I follow her headlights through the dark for twenty-two minutes.

She drives carefully. Too carefully. The kind of precise, deliberate driving that tells me she's concentrating on the road because concentrating on anything else will break her. I stay two car lengths back and keep my hands loose on the wheel and my mind on the things I noticed at dinner.

The shaking wasn’t nerves. Nerves come and go in waves.

Hers was constant, a low-grade tremor running through her hands that she couldn't stop no matter how hard she pressed them against the table.

That's physiological. Exhaustion, malnutrition, sustained stress.

The kind of shaking your body does when it's been running on adrenaline for so long it's forgotten how to stop.

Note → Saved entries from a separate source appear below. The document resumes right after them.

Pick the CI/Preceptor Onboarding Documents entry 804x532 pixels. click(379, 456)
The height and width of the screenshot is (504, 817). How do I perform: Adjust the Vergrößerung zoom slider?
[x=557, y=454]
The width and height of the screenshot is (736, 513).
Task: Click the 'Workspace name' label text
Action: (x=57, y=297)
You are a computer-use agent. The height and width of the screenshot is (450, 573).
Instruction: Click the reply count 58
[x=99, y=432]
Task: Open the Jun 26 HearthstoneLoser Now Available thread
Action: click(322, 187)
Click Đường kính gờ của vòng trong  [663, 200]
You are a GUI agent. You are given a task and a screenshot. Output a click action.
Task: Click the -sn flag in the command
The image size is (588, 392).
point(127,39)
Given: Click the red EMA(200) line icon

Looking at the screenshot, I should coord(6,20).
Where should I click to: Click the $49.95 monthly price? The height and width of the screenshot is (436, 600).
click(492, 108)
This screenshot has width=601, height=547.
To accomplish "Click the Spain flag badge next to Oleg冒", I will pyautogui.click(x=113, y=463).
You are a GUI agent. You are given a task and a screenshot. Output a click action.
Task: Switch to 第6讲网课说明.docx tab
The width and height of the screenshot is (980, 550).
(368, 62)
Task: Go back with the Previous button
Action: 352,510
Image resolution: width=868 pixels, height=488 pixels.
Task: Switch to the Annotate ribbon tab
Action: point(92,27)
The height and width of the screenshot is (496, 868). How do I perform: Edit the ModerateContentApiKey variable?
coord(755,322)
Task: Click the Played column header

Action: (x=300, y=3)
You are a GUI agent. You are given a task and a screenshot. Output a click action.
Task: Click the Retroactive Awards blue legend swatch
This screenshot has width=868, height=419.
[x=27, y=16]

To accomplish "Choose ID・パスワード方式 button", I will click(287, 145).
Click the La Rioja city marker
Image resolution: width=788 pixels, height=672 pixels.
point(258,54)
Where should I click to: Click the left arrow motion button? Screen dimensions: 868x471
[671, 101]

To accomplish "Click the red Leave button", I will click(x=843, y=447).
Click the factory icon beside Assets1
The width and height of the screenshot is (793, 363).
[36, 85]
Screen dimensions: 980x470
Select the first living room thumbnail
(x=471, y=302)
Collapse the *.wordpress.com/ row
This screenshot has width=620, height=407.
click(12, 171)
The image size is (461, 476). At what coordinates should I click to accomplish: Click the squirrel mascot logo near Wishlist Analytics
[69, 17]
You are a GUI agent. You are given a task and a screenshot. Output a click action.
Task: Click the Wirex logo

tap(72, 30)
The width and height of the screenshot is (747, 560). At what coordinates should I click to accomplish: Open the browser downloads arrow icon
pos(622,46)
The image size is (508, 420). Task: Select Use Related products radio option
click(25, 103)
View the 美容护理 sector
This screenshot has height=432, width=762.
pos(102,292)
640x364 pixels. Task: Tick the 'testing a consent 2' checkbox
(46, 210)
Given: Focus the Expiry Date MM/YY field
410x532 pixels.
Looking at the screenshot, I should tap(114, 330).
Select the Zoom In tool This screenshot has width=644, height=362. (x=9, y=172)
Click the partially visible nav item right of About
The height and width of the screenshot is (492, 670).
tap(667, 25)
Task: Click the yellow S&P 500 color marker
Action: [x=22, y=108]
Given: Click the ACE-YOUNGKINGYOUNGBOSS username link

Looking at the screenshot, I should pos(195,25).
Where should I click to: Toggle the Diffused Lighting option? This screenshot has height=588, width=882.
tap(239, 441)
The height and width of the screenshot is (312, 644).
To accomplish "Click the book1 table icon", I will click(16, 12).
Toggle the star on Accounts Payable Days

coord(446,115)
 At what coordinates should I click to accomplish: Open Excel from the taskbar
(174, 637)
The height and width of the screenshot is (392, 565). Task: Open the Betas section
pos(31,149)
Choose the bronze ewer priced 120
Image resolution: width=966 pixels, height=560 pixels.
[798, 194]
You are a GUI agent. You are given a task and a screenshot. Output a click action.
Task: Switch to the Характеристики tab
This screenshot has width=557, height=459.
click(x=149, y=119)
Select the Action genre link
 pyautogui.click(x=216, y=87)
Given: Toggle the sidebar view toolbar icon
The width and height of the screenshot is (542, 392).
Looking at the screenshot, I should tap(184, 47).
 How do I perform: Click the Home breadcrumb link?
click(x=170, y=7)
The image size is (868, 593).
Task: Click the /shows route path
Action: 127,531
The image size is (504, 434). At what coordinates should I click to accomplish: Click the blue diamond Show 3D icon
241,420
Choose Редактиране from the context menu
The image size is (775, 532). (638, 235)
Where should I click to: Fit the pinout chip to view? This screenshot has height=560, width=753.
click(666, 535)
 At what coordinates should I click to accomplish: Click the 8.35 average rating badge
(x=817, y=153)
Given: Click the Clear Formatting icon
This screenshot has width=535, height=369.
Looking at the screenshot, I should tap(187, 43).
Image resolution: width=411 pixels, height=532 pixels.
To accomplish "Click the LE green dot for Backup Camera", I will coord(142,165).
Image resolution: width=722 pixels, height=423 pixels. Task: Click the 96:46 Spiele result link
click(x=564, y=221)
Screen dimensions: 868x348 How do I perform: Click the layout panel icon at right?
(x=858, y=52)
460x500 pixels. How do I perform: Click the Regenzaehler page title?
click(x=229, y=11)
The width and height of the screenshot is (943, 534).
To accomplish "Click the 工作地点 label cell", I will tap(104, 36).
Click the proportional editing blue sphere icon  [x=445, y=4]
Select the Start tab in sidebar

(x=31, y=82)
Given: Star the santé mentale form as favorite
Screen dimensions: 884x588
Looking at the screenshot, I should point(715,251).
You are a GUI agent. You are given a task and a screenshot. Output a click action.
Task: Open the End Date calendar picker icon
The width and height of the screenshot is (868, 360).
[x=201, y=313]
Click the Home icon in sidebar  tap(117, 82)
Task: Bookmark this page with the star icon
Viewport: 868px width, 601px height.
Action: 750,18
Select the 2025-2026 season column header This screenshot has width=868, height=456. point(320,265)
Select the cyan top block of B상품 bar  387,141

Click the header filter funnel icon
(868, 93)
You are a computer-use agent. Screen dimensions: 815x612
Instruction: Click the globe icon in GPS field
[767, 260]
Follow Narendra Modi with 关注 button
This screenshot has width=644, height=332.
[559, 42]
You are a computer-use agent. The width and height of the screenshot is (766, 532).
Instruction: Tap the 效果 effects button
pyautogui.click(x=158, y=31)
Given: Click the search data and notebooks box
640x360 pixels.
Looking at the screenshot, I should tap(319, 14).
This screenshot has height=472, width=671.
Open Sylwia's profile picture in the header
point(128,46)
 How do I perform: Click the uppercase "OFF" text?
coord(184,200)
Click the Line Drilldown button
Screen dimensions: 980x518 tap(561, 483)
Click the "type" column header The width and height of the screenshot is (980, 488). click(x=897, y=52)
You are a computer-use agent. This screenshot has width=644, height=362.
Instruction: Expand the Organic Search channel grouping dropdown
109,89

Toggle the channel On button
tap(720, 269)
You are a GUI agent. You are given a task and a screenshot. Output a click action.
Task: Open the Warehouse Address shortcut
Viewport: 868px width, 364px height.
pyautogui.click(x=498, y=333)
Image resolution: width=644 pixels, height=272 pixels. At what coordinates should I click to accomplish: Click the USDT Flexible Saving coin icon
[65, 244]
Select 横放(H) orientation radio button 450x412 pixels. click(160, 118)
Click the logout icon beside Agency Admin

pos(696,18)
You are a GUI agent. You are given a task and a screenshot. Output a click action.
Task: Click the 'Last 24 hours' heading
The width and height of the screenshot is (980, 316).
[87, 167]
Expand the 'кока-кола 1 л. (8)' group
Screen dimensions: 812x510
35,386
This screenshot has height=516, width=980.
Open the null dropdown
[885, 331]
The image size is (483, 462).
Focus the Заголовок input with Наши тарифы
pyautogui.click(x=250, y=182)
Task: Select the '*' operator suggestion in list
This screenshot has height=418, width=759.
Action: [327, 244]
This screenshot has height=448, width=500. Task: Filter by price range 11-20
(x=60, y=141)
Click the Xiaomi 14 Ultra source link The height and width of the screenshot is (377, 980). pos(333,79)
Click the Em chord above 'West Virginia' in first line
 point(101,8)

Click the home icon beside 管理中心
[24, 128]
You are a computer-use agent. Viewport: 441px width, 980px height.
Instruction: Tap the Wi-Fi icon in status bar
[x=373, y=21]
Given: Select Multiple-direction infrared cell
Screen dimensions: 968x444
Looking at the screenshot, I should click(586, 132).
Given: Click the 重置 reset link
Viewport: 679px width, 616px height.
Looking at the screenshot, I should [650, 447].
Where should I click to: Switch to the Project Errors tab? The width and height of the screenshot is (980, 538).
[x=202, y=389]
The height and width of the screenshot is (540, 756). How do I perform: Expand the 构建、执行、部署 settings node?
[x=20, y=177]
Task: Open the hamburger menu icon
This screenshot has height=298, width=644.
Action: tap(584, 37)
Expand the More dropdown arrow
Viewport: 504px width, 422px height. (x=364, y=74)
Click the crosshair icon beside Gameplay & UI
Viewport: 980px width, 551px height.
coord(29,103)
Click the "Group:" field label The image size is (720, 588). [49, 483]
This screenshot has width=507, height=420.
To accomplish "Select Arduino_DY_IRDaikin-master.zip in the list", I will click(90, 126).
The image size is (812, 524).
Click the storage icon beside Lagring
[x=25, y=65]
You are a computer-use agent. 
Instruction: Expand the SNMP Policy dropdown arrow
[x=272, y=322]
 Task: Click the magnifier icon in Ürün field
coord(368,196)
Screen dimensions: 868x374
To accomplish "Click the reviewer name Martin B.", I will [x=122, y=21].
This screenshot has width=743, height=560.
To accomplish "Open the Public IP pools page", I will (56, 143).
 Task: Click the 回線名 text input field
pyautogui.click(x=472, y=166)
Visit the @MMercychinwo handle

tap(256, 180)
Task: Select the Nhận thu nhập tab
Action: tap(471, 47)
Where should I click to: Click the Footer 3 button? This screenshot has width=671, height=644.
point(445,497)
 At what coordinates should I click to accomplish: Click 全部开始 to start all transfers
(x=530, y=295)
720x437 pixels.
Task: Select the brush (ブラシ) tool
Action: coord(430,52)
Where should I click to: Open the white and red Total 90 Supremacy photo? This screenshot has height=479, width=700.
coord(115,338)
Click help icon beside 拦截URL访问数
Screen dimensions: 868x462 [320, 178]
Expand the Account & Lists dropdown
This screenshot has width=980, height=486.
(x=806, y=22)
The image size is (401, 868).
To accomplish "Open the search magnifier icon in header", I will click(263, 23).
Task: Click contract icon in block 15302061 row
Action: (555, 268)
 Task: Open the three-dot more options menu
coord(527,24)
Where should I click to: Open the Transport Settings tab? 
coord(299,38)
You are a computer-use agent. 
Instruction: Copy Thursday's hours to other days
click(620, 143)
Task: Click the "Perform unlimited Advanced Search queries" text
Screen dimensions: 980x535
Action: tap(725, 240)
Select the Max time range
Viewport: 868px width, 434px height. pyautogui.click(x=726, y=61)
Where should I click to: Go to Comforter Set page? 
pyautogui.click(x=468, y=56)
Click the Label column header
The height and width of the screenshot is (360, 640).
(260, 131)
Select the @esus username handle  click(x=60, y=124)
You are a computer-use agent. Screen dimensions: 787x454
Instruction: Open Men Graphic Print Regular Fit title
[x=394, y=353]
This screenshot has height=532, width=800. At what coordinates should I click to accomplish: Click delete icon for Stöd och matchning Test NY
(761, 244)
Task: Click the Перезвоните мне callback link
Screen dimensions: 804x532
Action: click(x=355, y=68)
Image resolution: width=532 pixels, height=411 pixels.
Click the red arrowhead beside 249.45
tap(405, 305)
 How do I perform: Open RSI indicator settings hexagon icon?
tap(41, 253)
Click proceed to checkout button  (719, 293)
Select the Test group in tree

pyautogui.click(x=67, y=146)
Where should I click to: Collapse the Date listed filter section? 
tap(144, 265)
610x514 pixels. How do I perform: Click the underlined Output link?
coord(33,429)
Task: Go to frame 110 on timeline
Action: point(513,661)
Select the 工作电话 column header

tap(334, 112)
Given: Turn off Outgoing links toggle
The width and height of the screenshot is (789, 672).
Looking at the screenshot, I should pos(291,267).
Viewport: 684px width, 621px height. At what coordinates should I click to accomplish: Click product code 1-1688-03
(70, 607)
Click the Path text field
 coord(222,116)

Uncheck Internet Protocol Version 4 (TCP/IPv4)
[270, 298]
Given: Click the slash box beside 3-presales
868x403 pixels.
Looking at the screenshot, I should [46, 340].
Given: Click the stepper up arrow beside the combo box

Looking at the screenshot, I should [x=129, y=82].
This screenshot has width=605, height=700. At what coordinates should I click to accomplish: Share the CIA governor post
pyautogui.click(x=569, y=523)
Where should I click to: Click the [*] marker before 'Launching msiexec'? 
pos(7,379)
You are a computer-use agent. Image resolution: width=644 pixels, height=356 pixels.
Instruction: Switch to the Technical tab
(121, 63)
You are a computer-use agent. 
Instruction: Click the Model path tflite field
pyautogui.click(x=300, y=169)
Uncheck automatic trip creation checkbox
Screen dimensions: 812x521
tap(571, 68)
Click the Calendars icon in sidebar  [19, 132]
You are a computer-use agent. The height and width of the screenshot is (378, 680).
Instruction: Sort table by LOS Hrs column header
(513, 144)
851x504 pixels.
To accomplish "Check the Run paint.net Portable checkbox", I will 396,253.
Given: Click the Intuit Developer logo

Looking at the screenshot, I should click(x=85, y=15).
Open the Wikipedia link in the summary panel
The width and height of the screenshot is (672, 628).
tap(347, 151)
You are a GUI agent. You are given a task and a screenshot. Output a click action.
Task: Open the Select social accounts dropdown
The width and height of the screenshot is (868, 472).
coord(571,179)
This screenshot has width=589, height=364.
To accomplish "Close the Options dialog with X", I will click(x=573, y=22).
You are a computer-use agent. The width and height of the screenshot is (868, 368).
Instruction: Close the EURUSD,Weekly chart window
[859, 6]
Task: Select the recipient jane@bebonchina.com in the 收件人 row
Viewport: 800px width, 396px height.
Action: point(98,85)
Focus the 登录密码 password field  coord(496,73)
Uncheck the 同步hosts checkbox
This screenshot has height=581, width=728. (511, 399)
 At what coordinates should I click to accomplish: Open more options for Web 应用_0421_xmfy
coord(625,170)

That black dress was bought for a body she doesn't have anymore. It hung off her shoulders and gaped at the collarbone. She didn't eat. Didn't order. Said she wasn't hungry, but her hands trembled harder when the food arrived, like the smell of it was making her sick.

The flinching. Every time her phone buzzed in her purse, her whole body tightened in a full-body brace, like she was waiting to be hit.

And then the tears. That single drop on the white tablecloth. The way she said "someone worth marrying" like she'd rehearsed the worst thing she could say about herself and still couldn't deliver it without her voice breaking.

Something is very wrong with Nadia Semakina. And it has nothing to do with me.

She turns through a set of iron gates and I follow her up a long driveway lined with mature trees.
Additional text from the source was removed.